* START Supplied text *

Chamber Dance Project’s Summer Season Features the DC Premiere of Red Angels

June 17, 2025

In November 1997, Diane Coburn Bruning was at the world premiere of her Symphony of Psalms at Pacific Northwest Ballet when she noticed something: Members of the audience in the far seats were watching her piece through opera glasses.

“It really bothered me,” says Bruning. “I didn’t want my work, or other people’s work, to be seen so far away.”

Bruning, who at the time worked as a freelance choreographer based in New York City, began to think about intimate theater settings. She’d also been considering the lack of live music in productions across the country, as well as how dancers often had to spend their summer layoffs on unemployment. “There was a waste of talent all summer,” she says.

In 2000, she came up with her own solution to those issues by founding Chamber Dance Project, a small contemporary ballet company that performs to live music in intimate spaces, focuses on new works, and employs dancers during common layoff periods. Now based in Washington, DC, the 10-member company is gearing up for its 2025 summer season, which runs June 25–27 at Harman Hall. The program includes the DC premiere of Ulysses Dove’s Red Angels, a world premiere by Jorge Amarante, an excerpt from Christian Denice’s Dwellings, and Bruning’s company staples Prufrock and Songs by Cole. PNB artistic director Peter Boal—who is a friend of Bruning’s and, when he was a principal at New York City Ballet, was in the cast of Red Angels’ 1994 world premiere—is setting Dove’s classic piece on the CDP dancers.

* END Supplied text *
* START Entries *

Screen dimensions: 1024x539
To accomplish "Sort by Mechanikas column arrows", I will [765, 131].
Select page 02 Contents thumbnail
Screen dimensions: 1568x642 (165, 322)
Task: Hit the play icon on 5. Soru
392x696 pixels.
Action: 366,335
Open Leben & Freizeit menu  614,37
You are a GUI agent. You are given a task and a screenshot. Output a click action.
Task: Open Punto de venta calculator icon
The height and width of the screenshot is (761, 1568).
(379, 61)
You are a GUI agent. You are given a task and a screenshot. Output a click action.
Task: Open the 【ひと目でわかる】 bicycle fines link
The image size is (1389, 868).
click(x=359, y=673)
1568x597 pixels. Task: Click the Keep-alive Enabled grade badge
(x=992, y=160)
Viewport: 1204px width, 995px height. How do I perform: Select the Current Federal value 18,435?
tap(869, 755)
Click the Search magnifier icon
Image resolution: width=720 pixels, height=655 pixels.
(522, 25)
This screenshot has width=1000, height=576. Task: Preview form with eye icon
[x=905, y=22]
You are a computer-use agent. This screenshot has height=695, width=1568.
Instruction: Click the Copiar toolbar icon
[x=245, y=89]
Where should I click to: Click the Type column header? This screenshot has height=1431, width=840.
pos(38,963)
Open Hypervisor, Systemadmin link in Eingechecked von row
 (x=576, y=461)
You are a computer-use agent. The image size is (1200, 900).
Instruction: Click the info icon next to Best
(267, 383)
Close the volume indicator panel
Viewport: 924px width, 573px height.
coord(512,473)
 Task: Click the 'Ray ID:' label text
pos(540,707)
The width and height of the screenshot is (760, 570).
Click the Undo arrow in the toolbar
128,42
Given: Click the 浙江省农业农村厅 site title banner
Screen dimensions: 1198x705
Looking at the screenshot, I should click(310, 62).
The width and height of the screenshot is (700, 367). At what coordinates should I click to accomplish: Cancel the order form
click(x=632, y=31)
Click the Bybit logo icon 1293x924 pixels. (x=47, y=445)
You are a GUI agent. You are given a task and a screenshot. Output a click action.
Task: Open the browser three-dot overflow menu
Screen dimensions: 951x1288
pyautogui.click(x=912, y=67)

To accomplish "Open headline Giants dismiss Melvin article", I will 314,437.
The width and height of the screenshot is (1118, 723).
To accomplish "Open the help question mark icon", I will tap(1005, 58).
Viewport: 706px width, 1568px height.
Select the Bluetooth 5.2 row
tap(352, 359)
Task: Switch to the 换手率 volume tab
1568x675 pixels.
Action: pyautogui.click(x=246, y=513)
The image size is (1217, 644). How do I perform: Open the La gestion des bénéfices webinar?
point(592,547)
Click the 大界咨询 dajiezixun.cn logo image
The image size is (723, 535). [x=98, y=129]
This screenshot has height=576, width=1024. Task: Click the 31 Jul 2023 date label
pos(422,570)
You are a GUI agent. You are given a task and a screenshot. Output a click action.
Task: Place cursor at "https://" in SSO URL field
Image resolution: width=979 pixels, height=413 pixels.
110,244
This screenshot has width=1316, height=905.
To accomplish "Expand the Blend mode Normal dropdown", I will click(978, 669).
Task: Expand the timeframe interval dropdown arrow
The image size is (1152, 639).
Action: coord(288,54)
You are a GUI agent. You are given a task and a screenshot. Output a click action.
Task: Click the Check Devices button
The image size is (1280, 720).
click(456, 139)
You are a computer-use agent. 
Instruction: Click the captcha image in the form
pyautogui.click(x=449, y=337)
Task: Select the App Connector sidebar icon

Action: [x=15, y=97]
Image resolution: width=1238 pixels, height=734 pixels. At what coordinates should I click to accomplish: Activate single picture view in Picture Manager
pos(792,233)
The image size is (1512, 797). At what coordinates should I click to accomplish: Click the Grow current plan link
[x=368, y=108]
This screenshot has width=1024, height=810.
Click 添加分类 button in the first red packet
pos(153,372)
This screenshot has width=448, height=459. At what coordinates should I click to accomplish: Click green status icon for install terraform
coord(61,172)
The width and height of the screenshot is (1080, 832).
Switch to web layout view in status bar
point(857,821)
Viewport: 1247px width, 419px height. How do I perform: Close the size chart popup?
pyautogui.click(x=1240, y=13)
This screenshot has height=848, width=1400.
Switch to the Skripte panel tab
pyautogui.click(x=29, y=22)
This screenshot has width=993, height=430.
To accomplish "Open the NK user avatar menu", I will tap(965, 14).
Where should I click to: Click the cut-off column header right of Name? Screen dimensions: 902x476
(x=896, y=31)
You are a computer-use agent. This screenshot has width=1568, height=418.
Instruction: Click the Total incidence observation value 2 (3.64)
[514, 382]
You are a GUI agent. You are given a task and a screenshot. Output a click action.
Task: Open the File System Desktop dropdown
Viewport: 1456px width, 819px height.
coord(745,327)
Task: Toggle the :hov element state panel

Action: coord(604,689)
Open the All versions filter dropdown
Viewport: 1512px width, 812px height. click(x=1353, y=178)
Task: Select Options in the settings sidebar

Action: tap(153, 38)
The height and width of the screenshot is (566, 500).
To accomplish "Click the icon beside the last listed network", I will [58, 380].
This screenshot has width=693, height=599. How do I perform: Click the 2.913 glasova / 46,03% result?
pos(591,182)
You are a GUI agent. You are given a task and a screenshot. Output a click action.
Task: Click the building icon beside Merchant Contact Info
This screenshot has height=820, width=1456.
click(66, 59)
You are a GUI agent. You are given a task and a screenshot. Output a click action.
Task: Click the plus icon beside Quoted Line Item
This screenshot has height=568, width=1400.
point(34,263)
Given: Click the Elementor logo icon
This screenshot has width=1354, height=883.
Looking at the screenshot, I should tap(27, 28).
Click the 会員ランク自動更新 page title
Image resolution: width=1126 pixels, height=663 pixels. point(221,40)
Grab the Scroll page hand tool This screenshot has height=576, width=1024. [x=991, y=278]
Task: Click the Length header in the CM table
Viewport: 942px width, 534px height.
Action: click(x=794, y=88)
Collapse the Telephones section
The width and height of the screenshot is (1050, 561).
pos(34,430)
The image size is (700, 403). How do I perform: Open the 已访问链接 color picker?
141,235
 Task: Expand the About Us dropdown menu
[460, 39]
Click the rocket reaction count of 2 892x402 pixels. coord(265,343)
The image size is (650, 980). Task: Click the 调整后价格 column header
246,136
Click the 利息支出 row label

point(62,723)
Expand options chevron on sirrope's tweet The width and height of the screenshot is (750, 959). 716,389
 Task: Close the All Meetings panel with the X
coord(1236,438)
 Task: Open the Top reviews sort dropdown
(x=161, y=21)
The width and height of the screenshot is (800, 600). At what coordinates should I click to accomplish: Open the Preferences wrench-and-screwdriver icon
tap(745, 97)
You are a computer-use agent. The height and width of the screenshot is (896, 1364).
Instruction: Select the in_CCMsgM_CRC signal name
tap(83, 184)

* END Entries *

Stated task 1: Using the article about Chamber Dance Project, list every choreographer whose work is on the program for the company's 2025 summer season.
Stated task 2:
Decide whether each statement agrees with the article about Chamber Dance Project. Answer yes or no for each, and quote the deciding words from the article.
(a) Chamber Dance Project was founded in 2000.
(b) The 2025 summer season is held at Pacific Northwest Ballet.
(c) Peter Boal danced in the 1994 world premiere of Red Angels.
Stated task 3: According to the article about Chamber Dance Project, in what month and year did Bruning's Symphony of Psalms have its world premiere?

Result 1:
Ulysses Dove
Jorge Amarante
Christian Denice
Diane Coburn Bruning

Result 2:
(a) Yes: "In 2000, she came up with her own solution to those issues by founding Chamber Dance Project"
(b) No: "which runs June 25–27 at Harman Hall"
(c) Yes: "was in the cast of Red Angels’ 1994 world premiere"

Result 3: November 1997